Obesity destroys beauty by annihilating the harmony of primitive proportions, for all the limbs do not proportionately fatten.
It destroys beauty by filling up cavities nature’s hand itself designed.
Nothing is so common as to see faces, once very interesting, made common-place by obesity.
The head of the last government did not escape this law. Towards the latter portion of his life, he (Napoleon) became bloated, and his eyes lost a great portion of their expression.
Obesity produces a distaste for dancing, walking, riding, and an inaptitude for those amusements which require skill or agility.
It also creates a disposition to certain diseases, such as apoplexy, dropsy, ulcers in the legs, and makes all diseases difficult to cure.
Examples of obesity.
I can remember no corpulent heroes except Marius and
John
Sobieski.
Marius was short, and was about as broad as he was long. That probably frightened the Cimber who was about to kill him.
The obesity of the King of Poland had nearly been fatal to him, for having stumbled on a squadron of Turkish cavalry, from which he had to fly, he would certainly have been massacred, if his aids had not sustained him, almost fainting from fatigue on his horse, while others generously sacrificed themselves to protect him.

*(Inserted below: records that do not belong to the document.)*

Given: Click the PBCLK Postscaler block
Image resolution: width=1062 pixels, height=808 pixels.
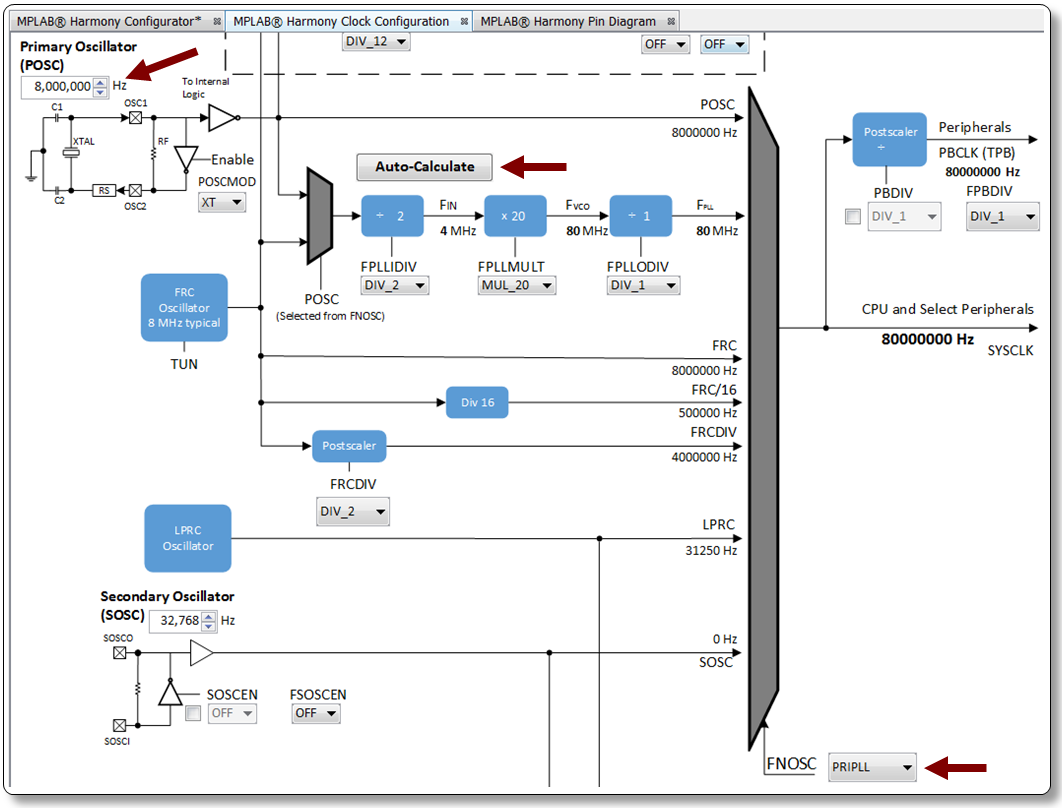Looking at the screenshot, I should (x=889, y=139).
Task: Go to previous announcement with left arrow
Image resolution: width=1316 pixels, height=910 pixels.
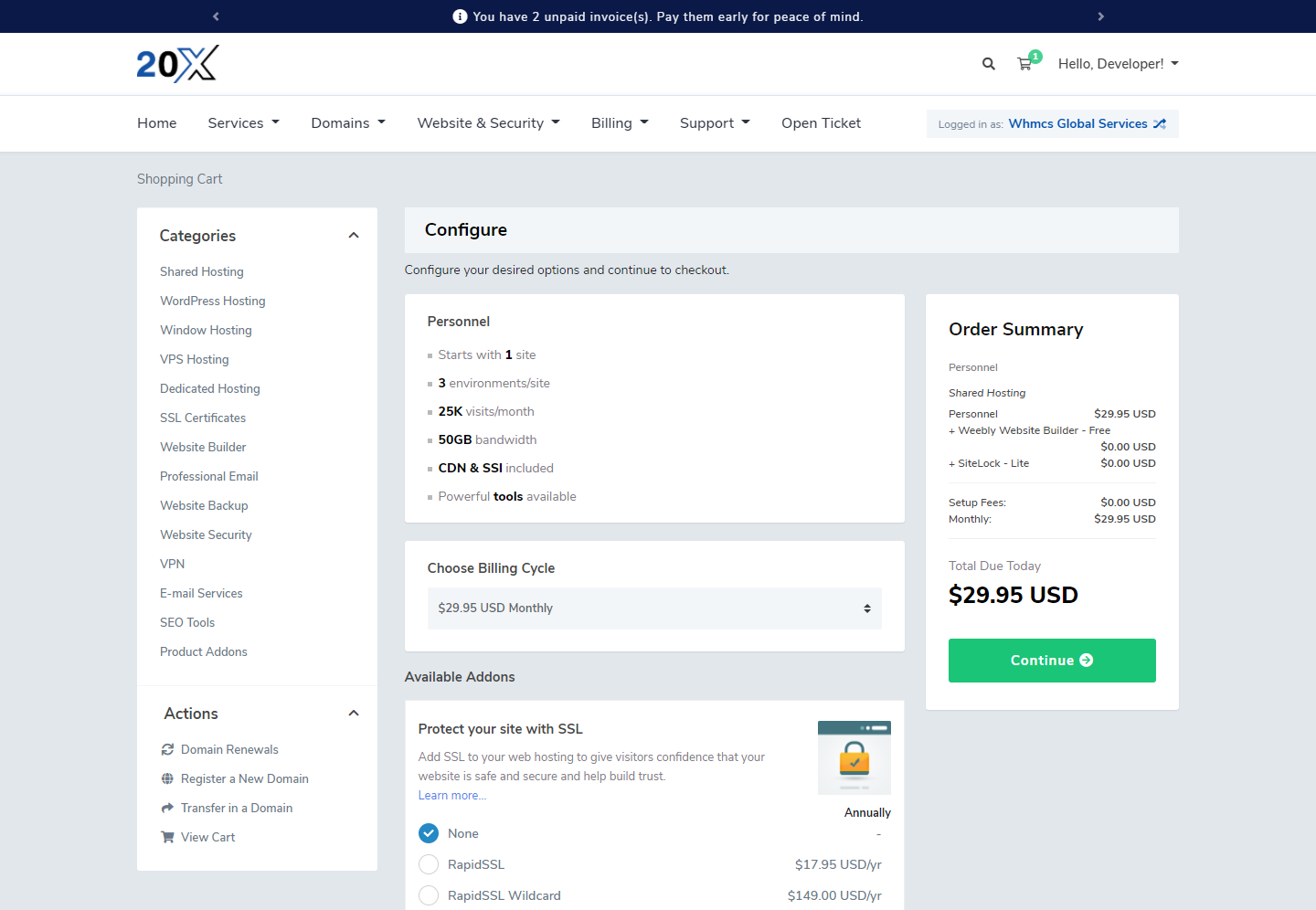Action: click(216, 16)
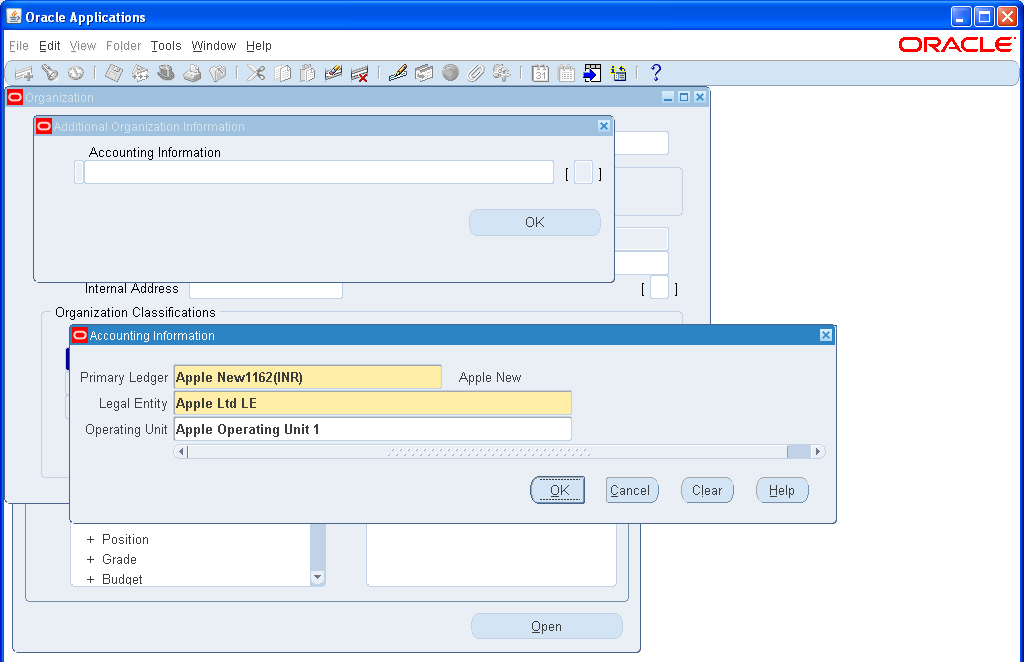The width and height of the screenshot is (1024, 662).
Task: Select the Find flashlight tool
Action: click(50, 72)
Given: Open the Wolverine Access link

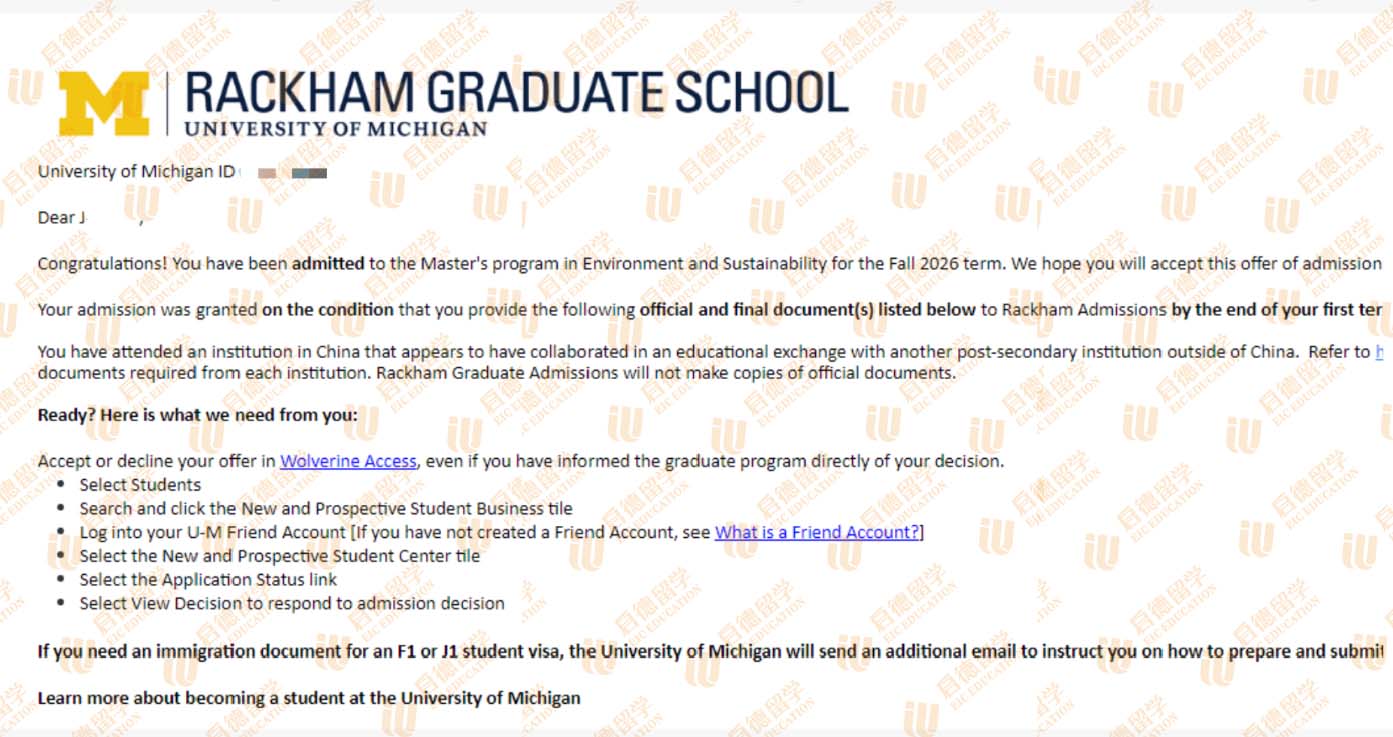Looking at the screenshot, I should pyautogui.click(x=348, y=461).
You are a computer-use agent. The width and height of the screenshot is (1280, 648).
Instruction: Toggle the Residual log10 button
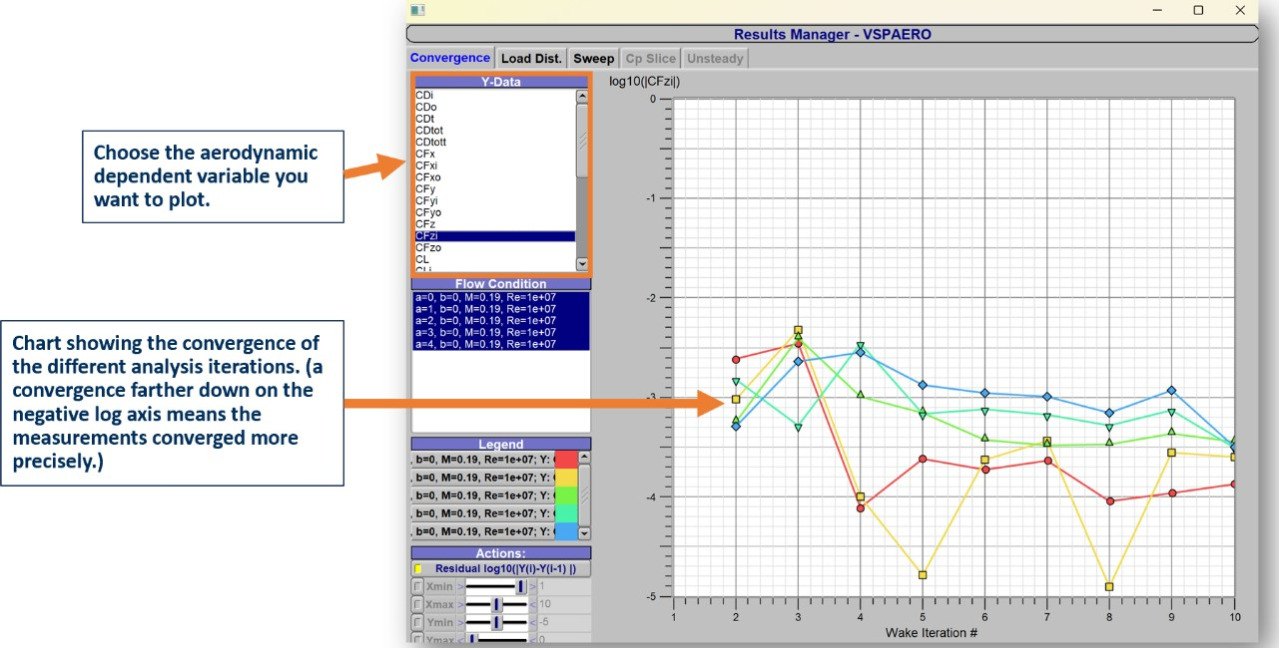tap(500, 568)
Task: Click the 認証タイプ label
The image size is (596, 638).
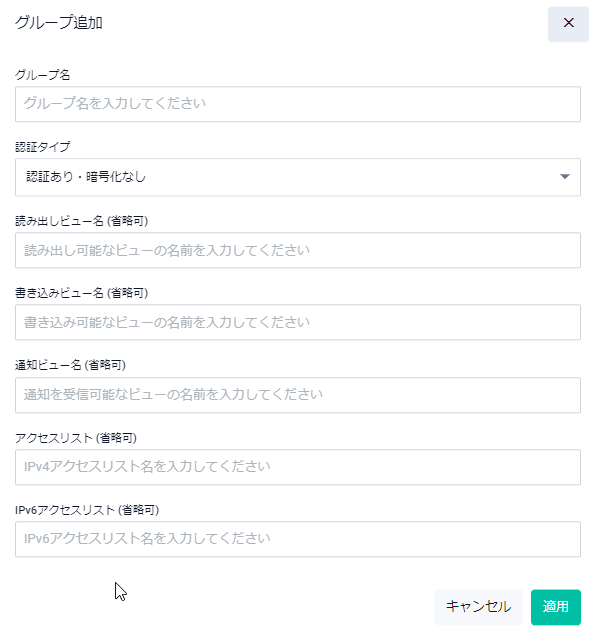Action: point(43,147)

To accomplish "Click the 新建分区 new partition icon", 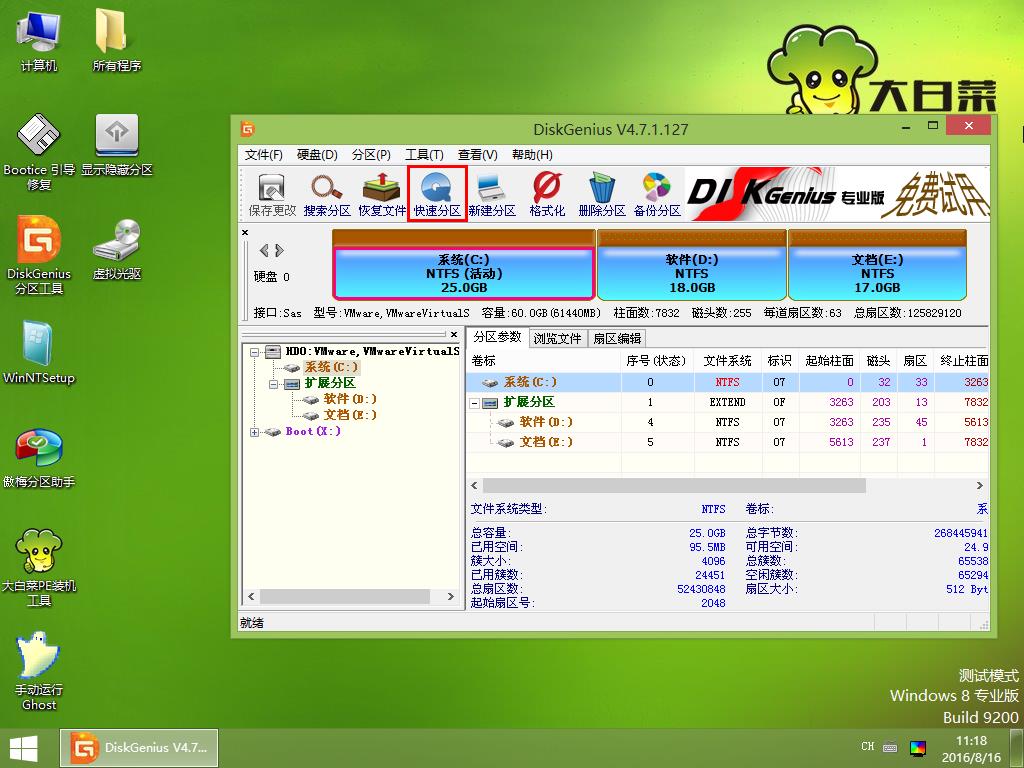I will pyautogui.click(x=491, y=194).
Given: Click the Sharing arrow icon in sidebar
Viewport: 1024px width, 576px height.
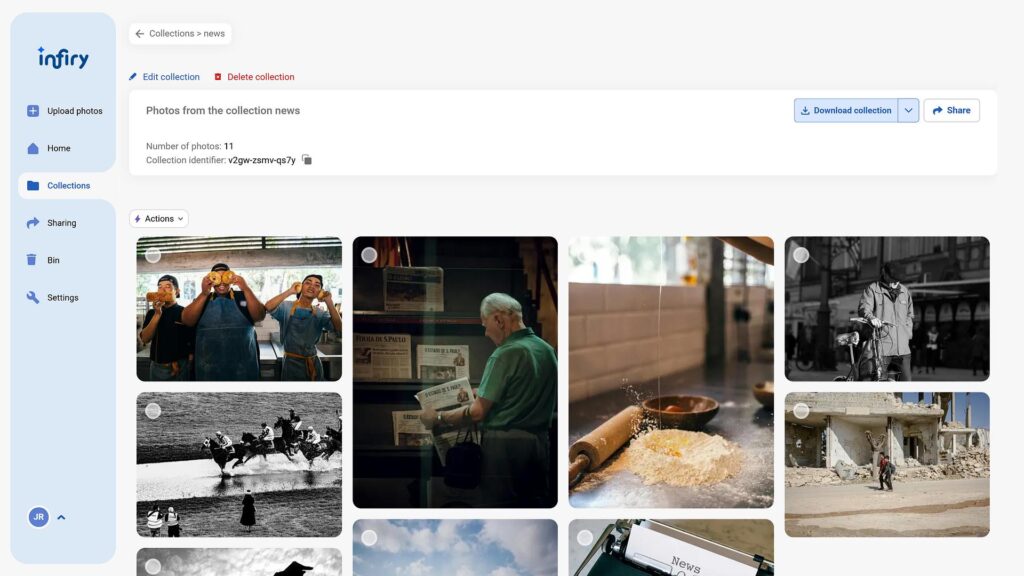Looking at the screenshot, I should pos(33,223).
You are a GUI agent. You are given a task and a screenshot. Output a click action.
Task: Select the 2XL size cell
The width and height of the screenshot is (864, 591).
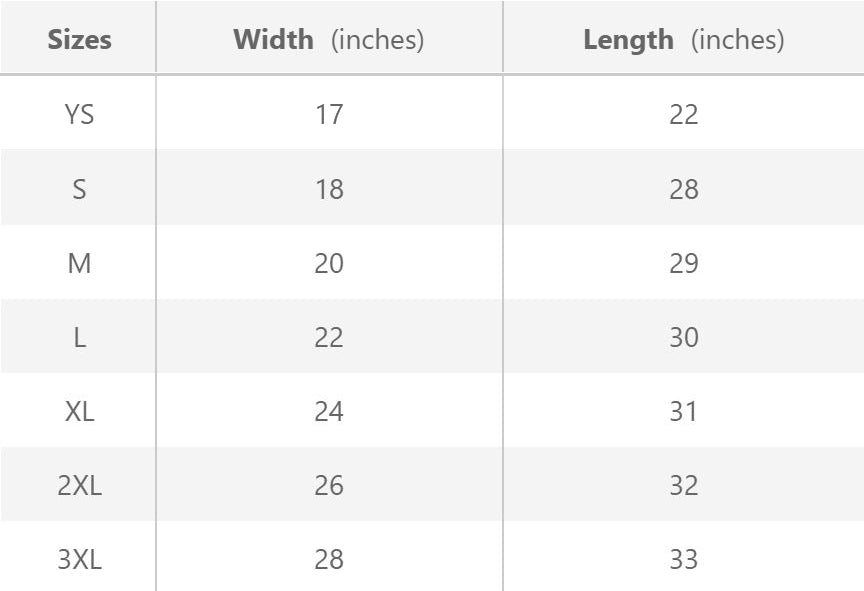[79, 485]
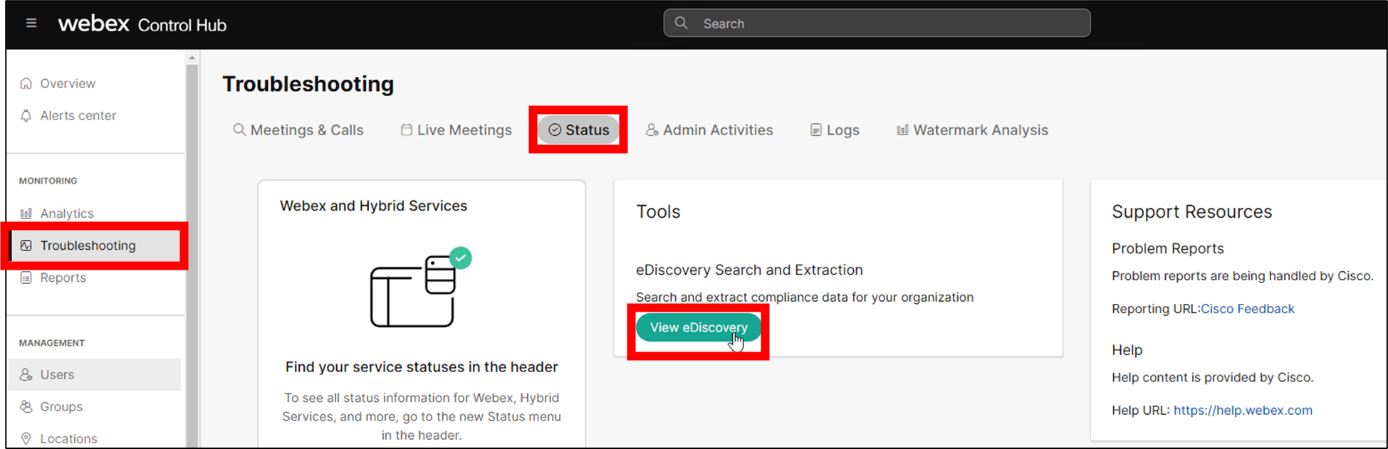Screen dimensions: 1388x449
Task: Switch to the Live Meetings tab
Action: (x=456, y=130)
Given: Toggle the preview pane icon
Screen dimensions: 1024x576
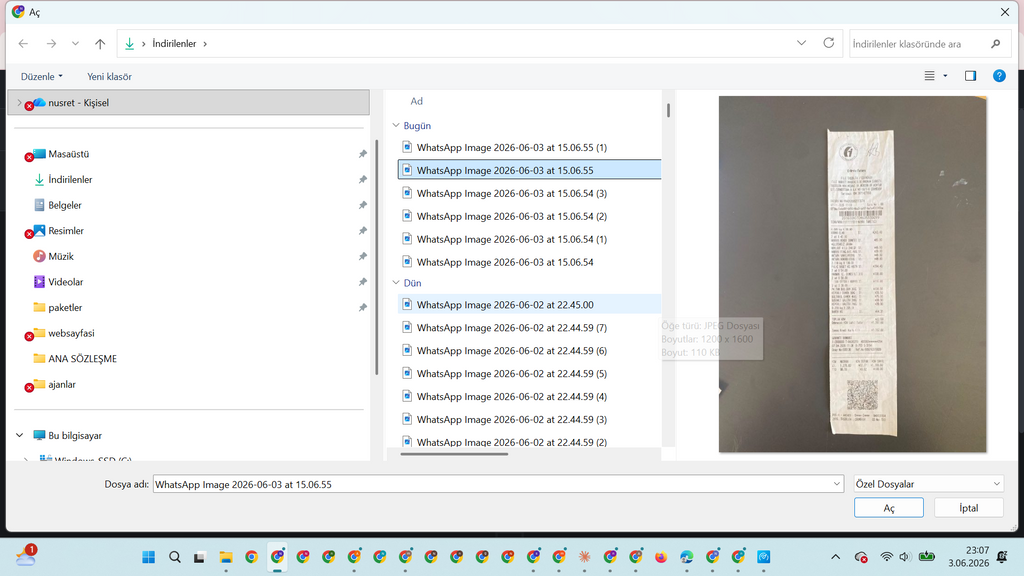Looking at the screenshot, I should (x=970, y=76).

If I am not mistaken, the Duc de Vendome, a worthy son of Henry IV., was also very corpulent. He died at an inn, deserted by all, and preserved consciousness just long enough to see a servant snatch away a pillow on which his head was resting.
There are many instances of remarkable obesity. I will only speak, however, of my own observations.
M. Rameau, a fellow student of mine and maire of Chaleur, was about five feet two inches high, but weighed five hundred pounds.
The Duc de Luynes, beside whom I often sat, became enormous. Fat had effaced his handsome features, and he slept away the best portion of his life.
The most remarkable case, though, I saw in New York, and many persons now in Paris will remember to have seen at the door of a cafe in Broadway, a person seated in an immense arm-chair, with legs stout enough to have sustained a church. [Footnote: Many persons in New York remember the person referred to. The translator has heard, that as late as 1815, he was frequently to be seen at the door of a house near where the Atheneum Hotel was. Brillat Savarin is said scarcely to exaggerate.]
Edward was at least five feet ten inches, and was about eight feet (French) in circumference. His fingers were like those of the Roman Emperor, who used to wear his wife’s bracelets as rings. His arms and legs were nearly as thick as the waist of a man of medium size, and his feet were elephantine, covered by fat pendant from his legs. The fat on his cheek had weighed down his lower eye-lid, and three hanging chins made his face horrible to behold.